La morte e il lutto

Lutto dal greco lùo, lavarsi, purificarsi. Lutto visto come un periodo in cui accade un cambiamento, una liberazione da ciò (da una prigione) che appesantiva e offuscava l’anima rendendola non più nitida.
Da esso il latino lugeo (piangere) sia nella forma luctum che luxi, luminoso: si piange per tornare a brillare come la luce.

L’esperienza della perdita è come una valanga che ci travolge, un’onda più grande di noi che ci sommerge, un mondo che frana sotto i nostri piedi e squarcia il mondo fino ad ora conosciuto. A nulla serve applicare la logica, a nulla servono consigli e false speranze.

luttoÈ un’esperienza così “misteriosa” che possiamo paragonarla tuttavia alla forza con cui è entrato l’amore verso la persona cara nella nostra vita.
Sia un figlio, un genitore, un marito o fidanzato.
Come nel caso dell’innamoramento tutto è sconvolto, ogni equilibrio, ogni credo preesistente si squarcia ma in questo caso il vissuto che non controlliamo, che ci prende e ci sospinge laddove non abbiamo mai pensato di arrivare è di pienezza ed energia.
Nella morte, invece il vissuto verso cui siamo trascinati come da una corrente impazzita è di perdita, di impoverimento, di strazio.

Certo l’amore non è paragonabile alla perdita ma hanno in comune qualcosa che possiamo chiamare “mistero”. La vita è intrisa di mistero, eventi che nel bene e nel male sono esperienze non così spiegabili ma che hanno il potere di farci guardare dentro e toccare abissi profondi della nostra anima dove abitano emozioni forti fuori dal nostro controllo cosciente hanno il compito di farci riemergere “trasfigurati”.
Esseri iniziati al mistero dell’esistenza, dunque di contenere il mistero della vita e della morte.
---
== Da fare ==
1 - Per ciascuna affermazione indica se concorda con il brano sul lutto, rispondendo sì o no e citando le parole del brano che lo decidono: (a) il latino lugeo significa piangere; (b) applicare la logica aiuta ad affrontare la perdita; (c) l'amore è paragonabile alla perdita.
2 - Prosegui il brano sul lutto con alcune frasi che vengano dopo la sua ultima riga.
Il materiale non ha alcun ruolo in questo lavoro.

== Righe di dati ==
---
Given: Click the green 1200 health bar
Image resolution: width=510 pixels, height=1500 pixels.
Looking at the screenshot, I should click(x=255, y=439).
---
== Risposte in ordine ==
1 -
(a) Sì: "il latino lugeo (piangere)".
(b) No: "A nulla serve applicare la logica".
(c) No: "Certo l’amore non è paragonabile alla perdita".

2 -
La consapevolezza emotiva non è riflettere sui sentimenti o descrivere le emozioni chelutto si sono provate, ma implica sentire l’emozione in modo consapevole e senza giudicarsi.
Soltanto quando l’emozione
è sentita, allora il parlarne è espressione della sua consapevolezza attraverso la quale siamo in grado di affrontare, tollerare e accettare emozioni difficili come la tristezza, la colpa, la rabbia, la vergogna.
L’accettazione dell’esperienza emotiva è l’opposto del suo evitamento ed è il primo passo del lavoro sulle emozioni necessario per ritrovare la propria luce.

Perdere la persona amata è perdere l’esperienza del contatto con lui o con lei.  Non c’è. Non risponde, non la trovi.  Cerchi una parola, un abbraccio, ma niente può ripristinare quel senso di riposo che anche nella distanza sapevi sarebbe arrivato prima o poi.
Chi resta deve chiudere un’esperienza di vita vissuta con la persona amata e cominciare un’esperienza di vita senza la persona amata.

L’elaborazione del lutto è sempre un processo di adattamento creativo attraverso il quale quel vuoto da asfittico, senza vita, quella mancanza buia e odorosa di muffa si trasforma, con il tempo e attraverso l’energia del dolore in vuoto creativo da cui sorge una nuova dimensione del Sé e un nuovo modo di relazionarsi alla nuova realtà, a se stessi e alla vita.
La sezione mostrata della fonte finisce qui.